IBS is short for Irritable Bowel Syndrome. IBS symptoms can vary greatly, causing bouts of constipation and then diarrhea. IBS is often accompanied by psychological symptoms, such as stress, pressure, anxiety, fears and worries. It is uncertain why people with IBS have trouble with their colon, which is what causes the alternation between constipation and diarrhea. The main difference between an occasional upset stomach and IBS is that your stomach ache/pain is accompanied by a change in your bowel movement, such as diarrhea or constipation and this occurs on an ongoing basis.

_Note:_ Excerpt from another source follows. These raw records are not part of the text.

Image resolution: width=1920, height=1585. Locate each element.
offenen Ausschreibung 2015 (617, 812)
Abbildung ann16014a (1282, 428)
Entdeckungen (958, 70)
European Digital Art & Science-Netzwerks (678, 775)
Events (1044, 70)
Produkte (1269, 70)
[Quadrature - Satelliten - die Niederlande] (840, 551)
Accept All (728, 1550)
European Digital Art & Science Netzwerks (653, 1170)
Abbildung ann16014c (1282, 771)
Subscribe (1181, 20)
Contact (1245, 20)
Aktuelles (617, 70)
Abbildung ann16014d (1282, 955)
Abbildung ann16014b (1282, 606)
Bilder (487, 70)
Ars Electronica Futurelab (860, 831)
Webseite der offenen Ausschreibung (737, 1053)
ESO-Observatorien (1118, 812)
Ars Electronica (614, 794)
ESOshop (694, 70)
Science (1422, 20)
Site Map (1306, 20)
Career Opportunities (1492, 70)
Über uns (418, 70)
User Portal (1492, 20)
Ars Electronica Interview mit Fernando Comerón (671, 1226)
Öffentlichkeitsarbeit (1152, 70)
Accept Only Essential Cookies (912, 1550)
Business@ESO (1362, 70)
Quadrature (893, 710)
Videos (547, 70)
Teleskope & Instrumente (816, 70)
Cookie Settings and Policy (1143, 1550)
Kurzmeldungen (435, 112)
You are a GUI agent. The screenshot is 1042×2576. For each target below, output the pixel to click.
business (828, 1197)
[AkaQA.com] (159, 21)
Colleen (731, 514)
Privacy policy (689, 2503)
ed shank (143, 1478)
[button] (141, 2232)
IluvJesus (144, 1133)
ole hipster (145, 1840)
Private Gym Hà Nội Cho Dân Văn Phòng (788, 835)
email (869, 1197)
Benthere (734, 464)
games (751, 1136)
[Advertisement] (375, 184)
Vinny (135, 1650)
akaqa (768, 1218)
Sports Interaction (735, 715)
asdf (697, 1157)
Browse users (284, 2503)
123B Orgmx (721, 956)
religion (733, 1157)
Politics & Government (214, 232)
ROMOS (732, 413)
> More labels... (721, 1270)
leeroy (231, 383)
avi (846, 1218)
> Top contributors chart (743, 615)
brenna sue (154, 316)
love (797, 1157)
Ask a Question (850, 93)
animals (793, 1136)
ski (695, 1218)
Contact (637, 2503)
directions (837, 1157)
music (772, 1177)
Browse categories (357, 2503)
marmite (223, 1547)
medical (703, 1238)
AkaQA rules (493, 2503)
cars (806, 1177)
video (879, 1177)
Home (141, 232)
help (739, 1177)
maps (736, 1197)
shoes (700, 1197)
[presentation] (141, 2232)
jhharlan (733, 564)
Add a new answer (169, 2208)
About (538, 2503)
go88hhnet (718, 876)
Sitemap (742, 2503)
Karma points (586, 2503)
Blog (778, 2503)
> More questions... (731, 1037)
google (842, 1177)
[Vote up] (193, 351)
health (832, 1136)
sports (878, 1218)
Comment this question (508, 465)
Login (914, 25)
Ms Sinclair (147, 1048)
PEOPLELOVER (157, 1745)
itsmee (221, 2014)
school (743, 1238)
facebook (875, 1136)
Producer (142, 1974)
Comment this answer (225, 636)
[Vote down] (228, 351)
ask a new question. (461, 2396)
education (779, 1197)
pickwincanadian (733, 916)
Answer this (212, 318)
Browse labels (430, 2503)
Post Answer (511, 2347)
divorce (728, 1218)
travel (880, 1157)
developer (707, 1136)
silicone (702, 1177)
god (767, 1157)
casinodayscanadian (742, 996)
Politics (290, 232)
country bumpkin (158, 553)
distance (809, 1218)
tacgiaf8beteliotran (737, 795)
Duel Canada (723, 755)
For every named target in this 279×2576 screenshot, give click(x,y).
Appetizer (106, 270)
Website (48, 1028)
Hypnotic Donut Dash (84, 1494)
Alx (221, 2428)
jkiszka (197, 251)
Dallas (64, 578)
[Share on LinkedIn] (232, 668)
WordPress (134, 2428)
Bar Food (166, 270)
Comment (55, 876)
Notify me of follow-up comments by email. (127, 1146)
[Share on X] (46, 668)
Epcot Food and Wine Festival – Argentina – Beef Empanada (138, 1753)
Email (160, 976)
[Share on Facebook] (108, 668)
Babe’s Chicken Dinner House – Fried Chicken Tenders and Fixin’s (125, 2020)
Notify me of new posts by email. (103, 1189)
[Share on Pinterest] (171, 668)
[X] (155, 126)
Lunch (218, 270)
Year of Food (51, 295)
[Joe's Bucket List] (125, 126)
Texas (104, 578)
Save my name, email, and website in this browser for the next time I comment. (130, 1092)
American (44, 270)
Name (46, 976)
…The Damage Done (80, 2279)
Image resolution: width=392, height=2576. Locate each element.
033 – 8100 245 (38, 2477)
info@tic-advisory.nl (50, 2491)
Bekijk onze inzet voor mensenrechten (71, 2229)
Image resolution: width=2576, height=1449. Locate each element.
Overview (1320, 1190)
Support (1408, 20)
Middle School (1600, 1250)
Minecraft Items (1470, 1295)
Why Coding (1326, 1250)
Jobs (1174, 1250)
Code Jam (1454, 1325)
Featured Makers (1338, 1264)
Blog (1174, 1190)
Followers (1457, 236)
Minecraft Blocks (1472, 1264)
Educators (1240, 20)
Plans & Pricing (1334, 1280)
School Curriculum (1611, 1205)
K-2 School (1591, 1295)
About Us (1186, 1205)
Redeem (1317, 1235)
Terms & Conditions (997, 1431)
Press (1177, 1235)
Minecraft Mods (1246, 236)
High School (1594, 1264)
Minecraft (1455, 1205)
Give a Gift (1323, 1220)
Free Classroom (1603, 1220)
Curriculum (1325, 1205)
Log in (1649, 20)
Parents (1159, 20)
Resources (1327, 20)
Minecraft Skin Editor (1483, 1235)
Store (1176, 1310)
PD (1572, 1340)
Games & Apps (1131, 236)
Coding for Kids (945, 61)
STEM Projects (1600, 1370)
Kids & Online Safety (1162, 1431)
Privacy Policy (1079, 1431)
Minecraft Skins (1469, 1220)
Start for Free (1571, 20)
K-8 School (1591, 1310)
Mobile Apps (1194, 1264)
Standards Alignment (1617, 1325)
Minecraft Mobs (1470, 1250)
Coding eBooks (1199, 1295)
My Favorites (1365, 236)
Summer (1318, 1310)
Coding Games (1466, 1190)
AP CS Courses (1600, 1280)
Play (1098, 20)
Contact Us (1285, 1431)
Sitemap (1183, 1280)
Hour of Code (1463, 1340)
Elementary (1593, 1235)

In some cases, IBS is linked to food intolerance, such as lactose intolerance. This is where you may have difficulty digesting dairy resulting in gas, bloating, stomach discomfort and diarrhea. To discern whether or not food intolerance is causing your IBS, doctors recommend keeping a food journal to chronicle what you eat and drink to see if there are any recurring incidents. IBS can also occur with food sensitivities, such as FODMAPs and other conditions like fibromyalgia.

Definitive causes of IBS are unknown, but one theory is that it is linked to the brain chemical serotonin. Although serotonin is best known for its mood regulation, much of it is located in the gut not the brain. Doctors theorize that when too much serotonin is released, it can cause IBS symptoms including stomach pain, cramps and diarrhea. These symptoms can sometimes be alleviated with antidepressant drugs, which work to help regulate serotonin.

Another theory behind the cause of IBS is an overgrowth of gut bacteria that occurs in the bowel. These patients may benefit from antibiotics, which stop the bacterial growth.

IBS is most common in young adults around the ages of 18-35. In older patients, similar symptoms can be a cause for greater alarm and may signify serious health issues. Oftentimes people with IBS suffered from abdominal pain in childhood, but without a directly known cause. Although IBS is unpleasant and inconvenient, it often disappears on its own especially when stress is lessened and foods that trigger episodes are eliminated from the diet.